◆ **WHAT YOU ARE ASKED TO DO**
Copy the listing below line for line without changing anything.

◆ **PROVIDED DATA**
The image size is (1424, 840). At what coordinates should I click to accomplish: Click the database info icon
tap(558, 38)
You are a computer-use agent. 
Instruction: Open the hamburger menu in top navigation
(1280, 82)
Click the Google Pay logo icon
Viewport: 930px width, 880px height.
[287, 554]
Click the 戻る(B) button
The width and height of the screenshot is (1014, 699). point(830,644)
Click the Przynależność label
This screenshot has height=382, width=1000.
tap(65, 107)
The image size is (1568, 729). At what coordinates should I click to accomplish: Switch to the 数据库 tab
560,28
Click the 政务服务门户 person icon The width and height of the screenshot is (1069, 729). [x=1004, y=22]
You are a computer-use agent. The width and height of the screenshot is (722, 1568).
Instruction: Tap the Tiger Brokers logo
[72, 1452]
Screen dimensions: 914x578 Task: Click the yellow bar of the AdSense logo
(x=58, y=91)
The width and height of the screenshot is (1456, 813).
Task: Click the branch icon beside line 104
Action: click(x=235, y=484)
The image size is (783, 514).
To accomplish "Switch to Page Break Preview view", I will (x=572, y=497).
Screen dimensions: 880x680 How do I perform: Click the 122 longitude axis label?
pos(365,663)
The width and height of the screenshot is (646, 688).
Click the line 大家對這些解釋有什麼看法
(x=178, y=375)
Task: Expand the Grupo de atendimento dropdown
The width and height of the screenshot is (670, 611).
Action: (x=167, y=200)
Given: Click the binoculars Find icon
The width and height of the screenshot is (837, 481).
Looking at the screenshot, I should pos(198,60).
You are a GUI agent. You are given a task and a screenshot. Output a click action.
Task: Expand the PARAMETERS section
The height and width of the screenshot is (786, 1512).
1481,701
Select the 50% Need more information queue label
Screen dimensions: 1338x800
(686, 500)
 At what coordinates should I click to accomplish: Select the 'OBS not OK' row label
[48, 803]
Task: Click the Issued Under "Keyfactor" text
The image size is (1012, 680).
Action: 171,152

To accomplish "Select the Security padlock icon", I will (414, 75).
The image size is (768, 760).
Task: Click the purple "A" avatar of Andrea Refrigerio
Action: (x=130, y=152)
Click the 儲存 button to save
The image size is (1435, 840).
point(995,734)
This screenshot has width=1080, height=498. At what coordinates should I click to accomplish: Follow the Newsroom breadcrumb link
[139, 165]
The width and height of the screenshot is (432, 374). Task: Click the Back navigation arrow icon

◆ **FINAL ANSWER**
The image size is (1424, 840). At what coordinates should I click to accomplish: Click the database info icon
tap(558, 38)
You are a computer-use agent. 
Instruction: Open the hamburger menu in top navigation
(1280, 82)
Click the Google Pay logo icon
Viewport: 930px width, 880px height.
[287, 554]
Click the 戻る(B) button
The width and height of the screenshot is (1014, 699). point(830,644)
Click the Przynależność label
This screenshot has height=382, width=1000.
tap(65, 107)
The image size is (1568, 729). At what coordinates should I click to accomplish: Switch to the 数据库 tab
560,28
Click the 政务服务门户 person icon The width and height of the screenshot is (1069, 729). [x=1004, y=22]
You are a computer-use agent. The width and height of the screenshot is (722, 1568).
Instruction: Tap the Tiger Brokers logo
[72, 1452]
Screen dimensions: 914x578 Task: Click the yellow bar of the AdSense logo
(x=58, y=91)
The width and height of the screenshot is (1456, 813).
Task: Click the branch icon beside line 104
Action: click(x=235, y=484)
The image size is (783, 514).
To accomplish "Switch to Page Break Preview view", I will (x=572, y=497).
Screen dimensions: 880x680 How do I perform: Click the 122 longitude axis label?
pos(365,663)
The width and height of the screenshot is (646, 688).
Click the line 大家對這些解釋有什麼看法
(x=178, y=375)
Task: Expand the Grupo de atendimento dropdown
The width and height of the screenshot is (670, 611).
Action: (x=167, y=200)
Given: Click the binoculars Find icon
The width and height of the screenshot is (837, 481).
Looking at the screenshot, I should pos(198,60).
You are a GUI agent. You are given a task and a screenshot. Output a click action.
Task: Expand the PARAMETERS section
The height and width of the screenshot is (786, 1512).
1481,701
Select the 50% Need more information queue label
Screen dimensions: 1338x800
(686, 500)
 At what coordinates should I click to accomplish: Select the 'OBS not OK' row label
[48, 803]
Task: Click the Issued Under "Keyfactor" text
The image size is (1012, 680).
Action: 171,152

To accomplish "Select the Security padlock icon", I will (414, 75).
The image size is (768, 760).
Task: Click the purple "A" avatar of Andrea Refrigerio
Action: (x=130, y=152)
Click the 儲存 button to save
The image size is (1435, 840).
point(995,734)
This screenshot has width=1080, height=498. At what coordinates should I click to accomplish: Follow the Newsroom breadcrumb link
[139, 165]
The width and height of the screenshot is (432, 374). Task: Click the Back navigation arrow icon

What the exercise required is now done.